Streit zwischen Mieter und Vermieter ist nichts ungewöhnliches. Bei einem Vorfall in Bisingen im Juni des vergangenen Jahres spitzte sich die Situation jedoch so zu, dass sich eine Frau nun vor Gericht verantworten muss. „Versuchter heimtückischer Mord mit gefährlicher Körperverletzung“ lautet die Anklage.

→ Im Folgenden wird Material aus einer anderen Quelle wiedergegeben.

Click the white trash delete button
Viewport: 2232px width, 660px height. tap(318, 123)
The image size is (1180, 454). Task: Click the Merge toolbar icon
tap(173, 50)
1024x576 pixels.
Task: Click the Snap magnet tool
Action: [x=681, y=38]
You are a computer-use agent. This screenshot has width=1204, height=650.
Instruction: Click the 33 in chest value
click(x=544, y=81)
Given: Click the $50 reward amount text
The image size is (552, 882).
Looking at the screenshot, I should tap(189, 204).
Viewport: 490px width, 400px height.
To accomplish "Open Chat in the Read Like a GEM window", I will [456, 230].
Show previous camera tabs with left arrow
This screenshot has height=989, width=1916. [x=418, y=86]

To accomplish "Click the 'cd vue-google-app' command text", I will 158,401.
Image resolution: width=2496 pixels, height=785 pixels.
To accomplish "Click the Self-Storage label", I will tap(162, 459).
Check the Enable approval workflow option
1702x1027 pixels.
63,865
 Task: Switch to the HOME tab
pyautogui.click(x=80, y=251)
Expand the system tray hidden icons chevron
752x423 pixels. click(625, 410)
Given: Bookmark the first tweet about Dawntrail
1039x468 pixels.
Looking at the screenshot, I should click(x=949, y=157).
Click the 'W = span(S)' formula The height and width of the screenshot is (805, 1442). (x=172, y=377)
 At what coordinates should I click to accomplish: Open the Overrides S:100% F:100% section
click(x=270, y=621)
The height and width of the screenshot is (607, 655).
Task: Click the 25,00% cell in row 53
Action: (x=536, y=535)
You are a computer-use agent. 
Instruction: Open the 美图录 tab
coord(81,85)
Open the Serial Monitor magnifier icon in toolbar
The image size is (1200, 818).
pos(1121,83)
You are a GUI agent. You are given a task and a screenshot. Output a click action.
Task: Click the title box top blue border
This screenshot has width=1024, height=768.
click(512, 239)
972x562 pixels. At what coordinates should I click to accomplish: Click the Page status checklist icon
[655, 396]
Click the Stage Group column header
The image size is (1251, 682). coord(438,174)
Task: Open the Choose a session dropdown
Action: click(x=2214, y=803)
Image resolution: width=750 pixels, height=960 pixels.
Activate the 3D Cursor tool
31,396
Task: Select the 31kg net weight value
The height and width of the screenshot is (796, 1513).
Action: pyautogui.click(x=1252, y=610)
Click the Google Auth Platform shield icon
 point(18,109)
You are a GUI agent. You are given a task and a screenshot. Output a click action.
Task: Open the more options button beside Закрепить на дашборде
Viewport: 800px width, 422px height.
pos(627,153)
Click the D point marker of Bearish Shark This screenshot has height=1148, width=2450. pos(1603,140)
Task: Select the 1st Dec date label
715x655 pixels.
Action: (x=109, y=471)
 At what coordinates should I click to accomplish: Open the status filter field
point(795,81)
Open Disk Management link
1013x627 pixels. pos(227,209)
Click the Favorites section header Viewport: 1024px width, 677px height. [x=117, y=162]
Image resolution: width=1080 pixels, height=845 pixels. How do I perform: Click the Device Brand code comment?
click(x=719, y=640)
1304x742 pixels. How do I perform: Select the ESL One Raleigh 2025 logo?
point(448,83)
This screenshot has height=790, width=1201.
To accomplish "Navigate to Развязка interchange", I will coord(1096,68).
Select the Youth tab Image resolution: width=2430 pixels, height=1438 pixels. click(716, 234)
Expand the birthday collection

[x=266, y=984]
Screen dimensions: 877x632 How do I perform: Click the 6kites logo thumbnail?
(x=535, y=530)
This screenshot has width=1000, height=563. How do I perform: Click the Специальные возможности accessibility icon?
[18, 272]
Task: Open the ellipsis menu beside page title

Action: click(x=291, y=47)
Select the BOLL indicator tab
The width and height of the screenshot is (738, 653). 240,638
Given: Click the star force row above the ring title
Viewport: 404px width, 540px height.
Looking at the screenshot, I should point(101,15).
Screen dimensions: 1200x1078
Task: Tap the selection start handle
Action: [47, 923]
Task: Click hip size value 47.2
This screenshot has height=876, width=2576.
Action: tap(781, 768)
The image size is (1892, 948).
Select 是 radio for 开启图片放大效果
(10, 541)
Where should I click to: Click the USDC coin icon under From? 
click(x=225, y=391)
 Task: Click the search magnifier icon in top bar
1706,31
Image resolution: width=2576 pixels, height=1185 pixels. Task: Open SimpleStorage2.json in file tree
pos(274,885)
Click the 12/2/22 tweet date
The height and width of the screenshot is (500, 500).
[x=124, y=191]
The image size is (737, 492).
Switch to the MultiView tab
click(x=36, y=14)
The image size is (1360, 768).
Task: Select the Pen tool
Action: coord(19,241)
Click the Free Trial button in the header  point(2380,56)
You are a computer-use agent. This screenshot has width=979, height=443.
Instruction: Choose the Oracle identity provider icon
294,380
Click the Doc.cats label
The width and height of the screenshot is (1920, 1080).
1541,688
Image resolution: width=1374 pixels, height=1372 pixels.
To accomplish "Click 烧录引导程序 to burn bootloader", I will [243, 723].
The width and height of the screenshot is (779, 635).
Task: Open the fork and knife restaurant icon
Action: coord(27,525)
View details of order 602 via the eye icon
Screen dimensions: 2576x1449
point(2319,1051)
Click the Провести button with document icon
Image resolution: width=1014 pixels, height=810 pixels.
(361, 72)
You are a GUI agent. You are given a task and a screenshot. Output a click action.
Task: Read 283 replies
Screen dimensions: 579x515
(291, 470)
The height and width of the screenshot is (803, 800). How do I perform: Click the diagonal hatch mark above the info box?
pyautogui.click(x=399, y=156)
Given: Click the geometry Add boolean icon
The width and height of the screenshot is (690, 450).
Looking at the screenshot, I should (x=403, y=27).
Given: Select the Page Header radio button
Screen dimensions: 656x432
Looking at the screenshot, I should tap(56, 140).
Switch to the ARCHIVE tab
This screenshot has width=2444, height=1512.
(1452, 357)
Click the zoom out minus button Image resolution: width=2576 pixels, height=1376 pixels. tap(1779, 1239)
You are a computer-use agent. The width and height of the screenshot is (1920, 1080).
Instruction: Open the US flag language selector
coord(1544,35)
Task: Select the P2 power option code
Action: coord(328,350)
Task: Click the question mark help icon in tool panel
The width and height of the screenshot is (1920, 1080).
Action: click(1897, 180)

Um 21.30 Uhr klingelt es an der Tür des 77-jährigen Mannes, der es sich mit seiner Frau vor dem Fernseher gemütlich gemacht hatte. Als er die Tür öffnet, gibt es für ihn zunächst keine Anzeichen dafür, dass ihm in nur wenigen Sekunden etwas Schreckliches geschehen wird. Denn vor der Tür steht keine Unbekannte, es handelt sich lediglich um seine Mieterin aus der Wohnung über ihm. „Ich habe mich gefragt, ob wir beide mal vernünftig miteinander reden können“, soll sie gesagt haben. Er sei dafür offen gewesen: „Mit mir kann man immer reden“, habe er ihr geantwortet.
Zwei Stiche in den Bauch
Doch dann sei die 63-Jährige leicht nach vorne geschwenkt, erinnert sich der Mann. „Das war mir unangenehm, deswegen habe ich sie mit der Hand von mir weggeschoben“, erklärte er am Donnerstag vor dem Hechinger Landgericht. Daraufhin sei die Frau nach hinten geschwankt. „Ich habe sie dann hinten am Nacken gestützt, damit sie wieder aufrecht steht.“ Als er daraufhin an sich herabblickte, habe er festgestellt, dass er stark aus dem Bauch blutete. „Sie hielt zwei blutige Messer in ihren Händen“, erinnerte sich der Mann.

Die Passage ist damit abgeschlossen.